# Springfield double stack 1911



## JoeyWelch (Sep 25, 2009)

1911 DS Prodigy™ Handguns - Springfield Armory







www.springfield-armory.com






Anyone gotten their hands on one of these yet? Opinions on it?

Thinking it may make a nice range toy in the future.


----------



## MrFish (Aug 21, 2009)

The Prodigy looks pretty cool. Haven't played with one yet. Pretty gay of them to write "Grip Zone" on the grip though.


----------



## Brandon_SPC2 (Aug 4, 2016)

From the individuals that I know who have already ran a few, they have been experiencing some significant malfunctions. Me personally, if I am going to chunk out $1500 for a 2011 I'm just going to do it right the first time and buy a Staccato P.


----------



## JoeyWelch (Sep 25, 2009)

Maybe they’ll have a Gen 2 out in a couple years that works and doesn’t have the grip labeled. 😂


----------



## JoeyWelch (Sep 25, 2009)

Brandon_SPC2 said:


> From the individuals that I know who have already ran a few, they have been experiencing some significant malfunctions. Me personally, if I am going to chunk out $1500 for a 2011 I'm just going to do it right the first time and buy a Staccato P.


Im guessing from your post that the Staccato P is proven and reliable? I have just stumbled into the 2011 pistols.


----------



## Brandon_SPC2 (Aug 4, 2016)

JoeyWelch said:


> Im guessing from your post that the Staccato P is proven and reliable? I have just stumbled into the 2011 pistols.


Yep Staccatos are pretty much the brand that all 2011s are judge against. Great pistols, shoot extremely flat and are just nice all around.


----------



## JoeyWelch (Sep 25, 2009)

Mr Fish pm me your credit card info so I can get this thing ordered


----------



## murfpcola (Aug 28, 2012)

JoeyWelch said:


> Maybe they’ll have a Gen 2 out in a couple years that works and doesn’t have the grip labeled. 😂


How will you know where to hold it?


----------



## Boardfeet (Sep 27, 2007)

I have a double stack 1911. Para Ordinance Tac-Four. When it is fully loaded that thing is HEAVY. It holds 13 plus one


----------



## K-Bill (May 14, 2009)

JoeyWelch said:


> Im guessing from your post that the Staccato P is proven and reliable? I have just stumbled into the 2011 pistols.


Entry level. 😬


----------



## Jason (Oct 2, 2007)

Well, when the leftists get their guns, they will be labeled stuff like ammo here and bullets exit here and such!!!!!


----------



## Brandon_SPC2 (Aug 4, 2016)

K-Bill said:


> Entry level. 😬


They are entry level but they flat out run.... Especially then they are ported. OMG!


----------



## JoeyWelch (Sep 25, 2009)

Brandon_SPC2 said:


> They are entry level but they flat out run.... Especially then they are ported. OMG!
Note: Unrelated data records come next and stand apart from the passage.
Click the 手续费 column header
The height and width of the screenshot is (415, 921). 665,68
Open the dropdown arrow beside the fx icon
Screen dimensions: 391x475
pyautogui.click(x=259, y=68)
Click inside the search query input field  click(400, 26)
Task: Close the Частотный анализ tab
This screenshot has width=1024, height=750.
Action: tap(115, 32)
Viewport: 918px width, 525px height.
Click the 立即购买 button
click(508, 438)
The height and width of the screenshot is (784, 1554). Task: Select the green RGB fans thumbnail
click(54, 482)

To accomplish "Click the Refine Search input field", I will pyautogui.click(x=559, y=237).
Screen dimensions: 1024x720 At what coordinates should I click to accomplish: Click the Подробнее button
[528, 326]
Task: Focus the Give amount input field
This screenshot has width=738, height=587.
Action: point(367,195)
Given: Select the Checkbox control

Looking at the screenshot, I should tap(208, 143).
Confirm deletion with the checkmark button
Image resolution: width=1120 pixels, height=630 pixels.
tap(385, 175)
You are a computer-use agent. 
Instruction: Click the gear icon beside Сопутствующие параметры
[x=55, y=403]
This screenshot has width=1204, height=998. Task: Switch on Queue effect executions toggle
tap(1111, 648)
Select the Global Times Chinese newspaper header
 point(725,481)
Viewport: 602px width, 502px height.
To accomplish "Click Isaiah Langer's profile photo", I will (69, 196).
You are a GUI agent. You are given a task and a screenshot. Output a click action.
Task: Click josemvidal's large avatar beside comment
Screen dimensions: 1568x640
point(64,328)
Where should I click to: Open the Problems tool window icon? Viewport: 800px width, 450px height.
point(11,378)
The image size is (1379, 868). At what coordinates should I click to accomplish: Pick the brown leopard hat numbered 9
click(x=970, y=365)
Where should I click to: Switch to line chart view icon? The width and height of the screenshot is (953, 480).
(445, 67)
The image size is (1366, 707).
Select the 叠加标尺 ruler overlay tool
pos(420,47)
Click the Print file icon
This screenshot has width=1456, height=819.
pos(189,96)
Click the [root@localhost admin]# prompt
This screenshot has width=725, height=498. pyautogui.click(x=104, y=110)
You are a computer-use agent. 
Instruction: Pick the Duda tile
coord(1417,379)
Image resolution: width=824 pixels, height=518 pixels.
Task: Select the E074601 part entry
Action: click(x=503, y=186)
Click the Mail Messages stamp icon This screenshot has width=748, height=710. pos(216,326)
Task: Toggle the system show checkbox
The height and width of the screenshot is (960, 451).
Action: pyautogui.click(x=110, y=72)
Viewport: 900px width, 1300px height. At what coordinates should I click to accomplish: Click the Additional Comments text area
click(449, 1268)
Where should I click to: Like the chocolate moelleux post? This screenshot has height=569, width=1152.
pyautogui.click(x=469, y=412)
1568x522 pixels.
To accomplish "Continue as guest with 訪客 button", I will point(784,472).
I notice most of the gun store sites don’t sell them. Where is the beat place to buy from?
Custom order from Staccato?


----------



## Boardfeet (Sep 27, 2007)

If a Staccato is considered an entry level, what would be considered a high end double stack 1911?
Just curious, I really do not know that much about them. My para has never failed to fire or cycle. I consider it my second favorite pistola in the safe. My personal fav is a draw between my P226 and an old 92SB. A very rare pistol in the US. Most people have never even seen one. Not your everyday 92


----------



## Splittine (Nov 24, 2007)

K-Bill said:


> Entry level. 😬


They are one step above Hi-Point


----------



## Boardfeet (Sep 27, 2007)

Splittine said:


> They are one step above Hi-Point


Why are they so expensive??


----------



## JoeyWelch (Sep 25, 2009)

6 Best Double Stack 1911s [All Budgets]


Ever wished 1911s came with more rounds? Well, we have some recommendations for you with a list of double stack 1911s that will pump up your round count.




www.pewpewtactical.com





$$$$$


----------



## K-Bill (May 14, 2009)

I was being 100% sarcastic! I’ve only ever heard what a lot of people would call idol worship when it comes to staccato!


----------



## Brandon_SPC2 (Aug 4, 2016)

JoeyWelch said:


> I notice most of the gun store sites don’t sell them. Where is the beat place to buy from?
> Custom order from Staccato?


Scheels and some of the other higher end stores do but a double stack 1911 is a "niche" type deal. You won't see the "average" individual buying a $2,000+ "1911".


----------



## Brandon_SPC2 (Aug 4, 2016)

Boardfeet said:


> If a Staccato is considered an entry level, what would be considered a high end double stack 1911?
> Just curious, I really do not know that much about them. My para has never failed to fire or cycle. I consider it my second favorite pistola in the safe. My personal fav is a draw between my P226 and an old 92SB. A very rare pistol in the US. Most people have never even seen one. Not your everyday 92


NightHawks are around $4,000 and to get the "2011" upgrade that is another $650. I personally will probably never own another "1911". I just hate how much they weigh.


----------



## Boardfeet (Sep 27, 2007)

Min


Brandon_SPC2 said:


> NightHawks are around $4,000 and to get the "2011" upgrade that is another $650. I personally will probably never own another "1911". I just hate how much they weigh.


Mine is Stainless steel, not one of these new fancy 2011’s, and I just loaded it and weighed it. Weight with 13 in the mag and one in the chute is 2# 13oz.

It’s a chunk..but it sure shoots well.

Also when shooting it I always load only ten rounds. Easier for me to keep count and safer.


----------



## Boardfeet (Sep 27, 2007)

Amazing how much lead that is.
Heavy

Oh and if you get one you’ll have to get one of these. They work well.


----------



## Brandon_SPC2 (Aug 4, 2016)

Boardfeet said:


> View attachment 1095322
> 
> 
> Amazing how much lead that is.
> ...


Those uplula mag loaders are the best thing since sliced bread. They come in handy when you take a class that has a 500 per day round count.


----------